Copyright © 2020, SAS Institute Inc., Cary, NC, USA.  All Rights Reserved.
SPDX-License-Identifier: Apache-2.0

# Fleet Maintenance H2O: Build and Import Trained Models into SAS Model Manager

This notebook provides an example of how to build and train a Python model and then import the model into SAS Model Manager using the fleet maintenance data set. Lines of code that must be modified by the user, such as directory paths are noted with the comment "_Changes required by user._".

_**Note:** If you download only this notebook and not the rest of the repository, you must also download the fleet maintenance CSV from the data folder in the examples directory. These files are used when executing this notebook example._

Here are the steps shown in this notebook:

1. Import and review data and preprocess for model training.
2. Build, train, and access an H2O generalized linear model.
3. Save the model as a MOJO file.
4. Write the metadata JSON files needed for importing into SAS Model Manager.
4. Write a score code Python file for model scoring.
5. Zip the MOJO, JSON, and score code files into an archive file.
6. Import the ZIP archive file to SAS Model Manager via the Session object and relevant function call.
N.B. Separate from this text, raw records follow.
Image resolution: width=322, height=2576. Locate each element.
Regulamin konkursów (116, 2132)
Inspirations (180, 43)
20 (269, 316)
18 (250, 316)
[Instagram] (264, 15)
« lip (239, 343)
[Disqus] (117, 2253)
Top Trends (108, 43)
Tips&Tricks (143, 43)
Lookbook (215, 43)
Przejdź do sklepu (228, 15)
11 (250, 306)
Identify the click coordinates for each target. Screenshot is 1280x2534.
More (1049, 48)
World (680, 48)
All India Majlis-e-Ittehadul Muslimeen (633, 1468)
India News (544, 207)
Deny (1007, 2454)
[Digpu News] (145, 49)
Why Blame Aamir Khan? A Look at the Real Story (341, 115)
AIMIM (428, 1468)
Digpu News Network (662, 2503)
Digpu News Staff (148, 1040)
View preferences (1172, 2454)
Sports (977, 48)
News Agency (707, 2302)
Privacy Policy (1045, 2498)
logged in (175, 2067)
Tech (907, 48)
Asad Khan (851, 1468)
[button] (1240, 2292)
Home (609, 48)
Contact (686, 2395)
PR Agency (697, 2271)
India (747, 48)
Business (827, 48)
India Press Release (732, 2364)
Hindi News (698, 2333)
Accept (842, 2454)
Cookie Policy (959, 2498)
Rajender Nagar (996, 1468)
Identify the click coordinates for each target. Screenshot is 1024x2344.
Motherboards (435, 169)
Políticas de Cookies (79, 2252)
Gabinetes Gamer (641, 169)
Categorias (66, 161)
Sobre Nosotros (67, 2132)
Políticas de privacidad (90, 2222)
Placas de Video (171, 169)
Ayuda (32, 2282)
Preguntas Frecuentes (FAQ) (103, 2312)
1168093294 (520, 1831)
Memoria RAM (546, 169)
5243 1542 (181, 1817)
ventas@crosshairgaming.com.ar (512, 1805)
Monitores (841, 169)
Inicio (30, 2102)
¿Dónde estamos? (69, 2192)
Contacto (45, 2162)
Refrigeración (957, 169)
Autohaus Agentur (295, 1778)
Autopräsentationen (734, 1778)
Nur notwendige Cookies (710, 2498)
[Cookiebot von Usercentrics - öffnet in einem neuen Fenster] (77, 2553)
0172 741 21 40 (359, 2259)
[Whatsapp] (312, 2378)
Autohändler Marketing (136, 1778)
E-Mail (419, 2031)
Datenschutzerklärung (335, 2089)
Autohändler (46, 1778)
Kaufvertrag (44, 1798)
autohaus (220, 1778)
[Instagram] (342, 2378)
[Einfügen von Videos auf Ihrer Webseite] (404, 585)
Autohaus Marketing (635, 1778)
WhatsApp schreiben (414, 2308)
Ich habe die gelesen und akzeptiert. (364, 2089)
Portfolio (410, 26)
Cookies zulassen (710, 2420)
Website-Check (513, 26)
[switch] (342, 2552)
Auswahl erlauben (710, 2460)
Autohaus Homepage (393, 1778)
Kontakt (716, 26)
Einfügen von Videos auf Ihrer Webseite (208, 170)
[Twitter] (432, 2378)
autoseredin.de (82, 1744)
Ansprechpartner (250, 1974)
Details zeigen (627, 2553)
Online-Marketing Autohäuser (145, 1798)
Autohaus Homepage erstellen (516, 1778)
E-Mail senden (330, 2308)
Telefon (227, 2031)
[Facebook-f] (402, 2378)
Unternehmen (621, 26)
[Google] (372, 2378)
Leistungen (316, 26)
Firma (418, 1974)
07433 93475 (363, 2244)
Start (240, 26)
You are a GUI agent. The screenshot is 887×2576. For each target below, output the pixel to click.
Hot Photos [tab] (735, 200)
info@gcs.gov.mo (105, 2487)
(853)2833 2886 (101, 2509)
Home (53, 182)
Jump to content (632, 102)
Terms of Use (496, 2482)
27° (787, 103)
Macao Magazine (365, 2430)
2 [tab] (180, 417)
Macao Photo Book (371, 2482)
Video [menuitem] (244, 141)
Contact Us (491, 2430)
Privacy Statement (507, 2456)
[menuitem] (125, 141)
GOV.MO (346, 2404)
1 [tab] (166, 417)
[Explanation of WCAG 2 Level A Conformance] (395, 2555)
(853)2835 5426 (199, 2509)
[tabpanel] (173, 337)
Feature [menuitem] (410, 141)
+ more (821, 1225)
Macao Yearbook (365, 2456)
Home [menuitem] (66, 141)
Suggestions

### Python Package Imports

In [1]:
# Dataframes for data manipulations
import pandas as pd
pd.options.mode.chained_assignment = None  # default='warn'
# Mathematical calculations and array handling
import numpy as np
# File handling and reading
import json
import gzip
import zipfile
import io

# H2O models
import h2o
from h2o.estimators.glm import H2OGeneralizedLinearEstimator

# Embedded plotting
import matplotlib.pyplot as plt 
plt.rc("font", size=14)

# Pathing support
from pathlib import Path

In [2]:
# sasctl interface for importing models
import sasctl.pzmm as pzmm
from sasctl import Session
from sasctl.services import model_repository as modelRepo

In [3]:
# Use 2 CPU cores & 4 GB of RAM locally
h2o.init(nthreads=2, max_mem_size=4)

Checking whether there is an H2O instance running at http://localhost:54321 . connected.


0,1
H2O_cluster_uptime:,3 hours 17 mins
H2O_cluster_timezone:,America/New_York
H2O_data_parsing_timezone:,UTC
H2O_cluster_version:,3.32.0.2
H2O_cluster_version_age:,3 months and 4 days
H2O_cluster_name:,H2O_from_python_sclind_5uqkz7
H2O_cluster_total_nodes:,1
H2O_cluster_free_memory:,3.999 Gb
H2O_cluster_total_cores:,16
H2O_cluster_allowed_cores:,2


### Import Data Set

In [4]:
fleetData = h2o.import_file('data/fleet_maintenance.csv')
fleetData.head(rows=3)

Parse progress: |█████████████████████████████████████████████████████████| 100%


Maintenance_flag,Speed_sensor,Vibration,Engine_Load,Coolant_Temp,Intake_Pressure,Engine_RPM,Speed_OBD,Intake_Air,Flow_Rate,Throttle_Pos,Voltage,Ambient,Accel,Engine_Oil_Temp,Speed_GPS,GPS_Longitude,GPS_Latitude,GPS_Bearing,GPS_Altitude,Turbo_Boost,Trip_Distance,Litres_Per_km,Accel_Ssor_Total,CO2,Trip_Time,CO_emission,HC_emission,PM_emission,NOx_emission,CO2_emission,Fuel_level,Oil_life,Vibration_alert,VibrationAlert_Total,Vibration_Recent,Turbo_alert,Emission_alert,Fog_control,Engine_control
0,35,249.189,21.5686,88,116,1115.5,35,10,18.33,80,14.1,7,27.8431,85,36.216,9.1417,48.9328,75.2,164,2.75572,310.262,2.3515,0.045858,62.1972,11539,0,0,0,0,0,0,0,1,123,12,1,1,1,1
0,142,243.237,20.3922,88,135,1782.5,142,16,35.41,80,14.1,8,34.5098,85,148.968,9.88538,48.4948,274.4,436,5.51143,161.025,1.24465,0.043655,32.9209,4242,0,0,0,0,0,0,0,1,123,12,1,1,1,1
0,128,244.015,43.5294,81,109,1588.0,128,9,27.08,80,14.2,8,14.902,79,132.408,9.64806,48.4796,257.1,508,1.74045,158.238,2.1241,0.073833,56.1824,4146,0,0,0,0,0,0,0,1,123,12,1,1,1,1




### Preprocess Data

In [5]:
fleetData['Maintenance_flag'] = fleetData['Maintenance_flag'].asfactor()

train, validation, test = fleetData.split_frame(ratios=[.6, .2], seed=42)

y = 'Maintenance_flag'
x = list(fleetData.columns)
x.remove(y)

### Create, Train, and Assess Model

In [6]:
# Generate the generalized linear estimator model called glmFit and train it on the train partition
glmFit = H2OGeneralizedLinearEstimator(family='binomial', model_id='glmFit', 
                                       lambda_search=True)
glmFit.train(x=x, y=y, training_frame=train, validation_frame=validation)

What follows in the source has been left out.